By the time my mom became pregnant with me three years into their marriage, she was running Arabian Nights Farm, one of whose horses had won the Arm and Hammer Classic. Before then, my dad had never ridden a horse. But while my mom was pregnant, and for a while after I was born, my dad, the city-boy surfer, ended up running the farm.

What was his marlin then, 39 days after I was born? Was the marlin me? Was it my life? He always said he wanted a better life for me than he had. I thought that meant the American Dream sort of thing: house, car, job, family. Except he had all that. Nonetheless, he seemed disappointed. He wanted to be a naval aviator. He wanted to go into space. He wanted to be a writer. He fell in love over and over again. His life hadn’t turned out the way he planned, but disappointing lives don’t make the kinds of stories he told.

What was his marlin then, 39 days after I was born? Was the marlin me? Was it my life?

Maybe when he said he wanted me to have a better life, he meant a life not full of grief. But that, I think, would be a bleak sentence. A life without grief would be a life without love.

My problem has always been that I fall in love with everything. That’s why I’m a writer. It gives me free rein to pursue, to obsess. My dad had the same problem. I believe he saw himself in me and that scared him. He wanted to protect me. That’s how I was his fish.

I discovered that one night with the rain sloshing down in The Worst Apartment’s flooded courtyard, and the more I thought, the more I understood that grief was not my fish. Just like I was my dad’s, he was mine: he spent years of his life amassing enough money so that I might have all the chances he didn’t. All the possibilities had hung before me. They were the shore at the other side of my grief, far away, but they were there.

I was living in a hellhole. I hated my job. I didn’t have family to turn to. I didn’t know where I was going. Everything he’d done for me, I was afraid that I had wasted it. He continued to work two years into his illness to make sure I went back to school. In those years, I commuted to class, dreamed of being a writer, and came home to watch as his condition worsened until he could no longer walk. I had just barely graduated before then, but I couldn’t work, because he needed me. Our savings dried up, and after he died, I struggled to find my place in the world. I was a caregiver for the elderly, because I couldn’t get another job. My dream of being a writer — of being anything other than in poverty, struggling paycheck to paycheck — seemed as far as a distant shore.

All the possibilities had hung before me. They were the shore at the other side of my grief, far away, but they were there.

It’s been almost four years since my dad died. I still think about him, but it’s starting to hurt less. I’m a teacher and a writer now, and I feel like I’m doing something, that all the heartache he accumulated in his life was not wasted on me.
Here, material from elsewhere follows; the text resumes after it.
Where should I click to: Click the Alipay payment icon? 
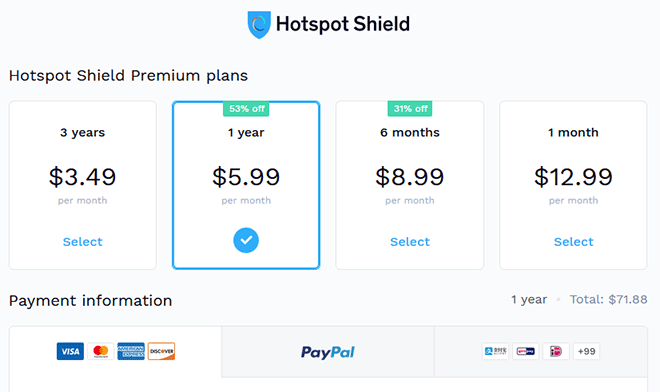495,351
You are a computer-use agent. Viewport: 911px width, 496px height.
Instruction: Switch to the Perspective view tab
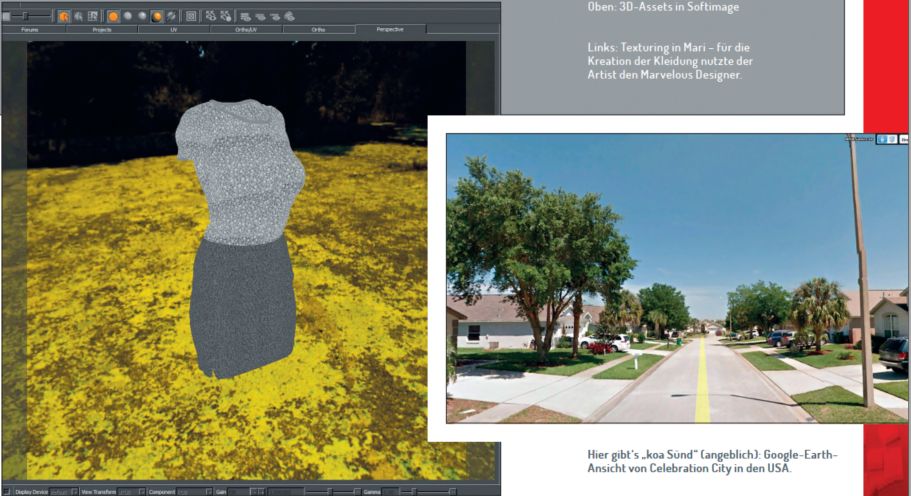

Most importantly, I think he’d be proud that I didn’t let the marlin sink me. I passed the sharks, weathered the expanse of grief to find the shore…but unlike Santiago, I made it home with my marlin, because of it. Those last months of his life showed me I didn’t need to lose the thing I was struggling against — whether it was faith, love, grief, or disappointment — to make it back to shore.

My dad experienced so much grief and heartache, but in the end, even though he was dying, even though he was afraid, he was happy because he had me.

“I would do it all over again,” he said with tears in his eyes the last time he left the hospital. “The divorce, cancer, everything. Because if that never happened, you would’ve never become my friend.”